Overcoming Azure DevOps Pipeline Challenges with Terraform for AKS Deployments

Day two of developing KubeConductor is officially done.

Today, I focused on configuring an Azure DevOps CI/CD pipeline to deploy an Azure Kubernetes Service (AKS) cluster using Terraform. I’ll touch on the hurdles encountered while provisioning the infrastructure and managing existing resources, as well as the steps taken to resolve them.

The Code

My public repo can he found [here].

aks-cluster.tf: This is the Terraform configuration file that provisions an Azure Kubernetes Service (AKS) cluster using the AzureRM provider.

# aks-cluster.tf
provider "azurerm" {
  features {}

  client_id       = var.client_id
  client_secret   = var.client_secret
  tenant_id       = var.tenant_id
  subscription_id = var.subscription_id
}


resource "azurerm_resource_group" "default" {
  name     = "terraform-aks-rg"
  location = "West US"
}

resource "azurerm_kubernetes_cluster" "default" {
  name                = "terraform-aks-cluster"
  location            = azurerm_resource_group.default.location
  resource_group_name = azurerm_resource_group.default.name
  dns_prefix          = "terraform-aks"

  default_node_pool {
    name            = "default"
    node_count      = 2
    vm_size         = "Standard_DS2_v2"
    os_disk_size_gb = 30
  }

  identity {
    type = "SystemAssigned"
  }

  role_based_access_control_enabled = true

  tags = {
    environment = "Development"
  }
}

variables.tf: This Terraform configuration file defines a set of variables used in the aks-cluster.tf file to dynamically configure the Azure resources

# variables.tf
variable "resource_group_name" {
  description = "Name of the Resource Group"
  default     = "terraform-aks-rg"
}

variable "client_id" {
  description = "The Client ID of the Service Principal"
}

variable "client_secret" {
  description = "The Client Secret of the Service Principal"
}

variable "tenant_id" {
  description = "The Tenant ID of the Azure Active Directory"
}

variable "subscription_id" {
  description = "The Subscription ID where the resources will be created"
}

versions.tf: This Terraform configuration file specifies the required Terraform and provider versions needed. It helps ensure compatibility and stability by enforcing versioning.

# versions.tf
terraform {
  required_version = ">= 0.14"
  required_providers {
    azurerm = {
      source  = "hashicorp/azurerm"
      version = ">= 2.56"
    }
  }
}

outputs.tf: This Terraform configuration file defines output variables for the infrastructure. In my case, these outputs are used to display values after the resources have been created. This functionality is not implemented yet, however.

# outputs.tf
output "kubernetes_cluster_name" {
  value = azurerm_kubernetes_cluster.default.name
}

output "resource_group_name" {
  value = azurerm_resource_group.default.name
}

Initial Pipeline Configuration

My goal for today was to automate the provisioning of an AKS cluster using Terraform in an Azure DevOps pipeline. The basic setup included a self-hosted Ubuntu agent and a multi-step pipeline with the following stages:

Terraform Init: Initializes a new or existing Terraform configuration

Terraform Plan: Generates an execution plan to show what changes Terraform will make to your infrastructure.

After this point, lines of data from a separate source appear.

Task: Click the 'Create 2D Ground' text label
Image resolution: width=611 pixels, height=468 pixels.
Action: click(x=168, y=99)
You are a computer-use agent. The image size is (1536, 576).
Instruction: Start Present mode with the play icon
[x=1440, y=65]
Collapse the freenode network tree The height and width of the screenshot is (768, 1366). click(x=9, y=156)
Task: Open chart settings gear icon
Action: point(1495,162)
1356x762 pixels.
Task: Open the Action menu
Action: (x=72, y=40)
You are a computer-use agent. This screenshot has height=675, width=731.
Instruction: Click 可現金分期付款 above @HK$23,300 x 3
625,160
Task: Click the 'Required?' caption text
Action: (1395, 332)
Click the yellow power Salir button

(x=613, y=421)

Terraform Apply: Applies the changes required to reach the desired state of the configuration.

Below is a screenshot of the steps passing the CI/CD pipeline, which runs on a self-hosted Ubuntu machine.

Debugging Pipeline Environment Variables

From the beginning, I knew I wanted an application that mirrored real-world cloud infrastructure as closely as possible. This meant that I needed to be careful with how I handle secret values such as IDs, passwords, etc. I opted to use Azure Pipeline Group Variables to store the sensitive information relating to my cloud infrastructure. My CI/CD pipeline fetches these variables on runtime, eliminating the need to hard-code these values.

Terraform relies on a consistent mapping of environment variables for Azure authentication. I encountered errors with variables like client_id and subscription_id not being recognized correctly. To fix this issue, I standardized the variable mapping using the TF_VAR_ prefix to align Terraform’s environment variables (TF_VAR_client_id, TF_VAR_client_secret, TF_VAR_tenant_id, and TF_VAR_subscription_id) with Azure’s environment requirements (ARM_CLIENT_ID, ARM_CLIENT_SECRET, etc.).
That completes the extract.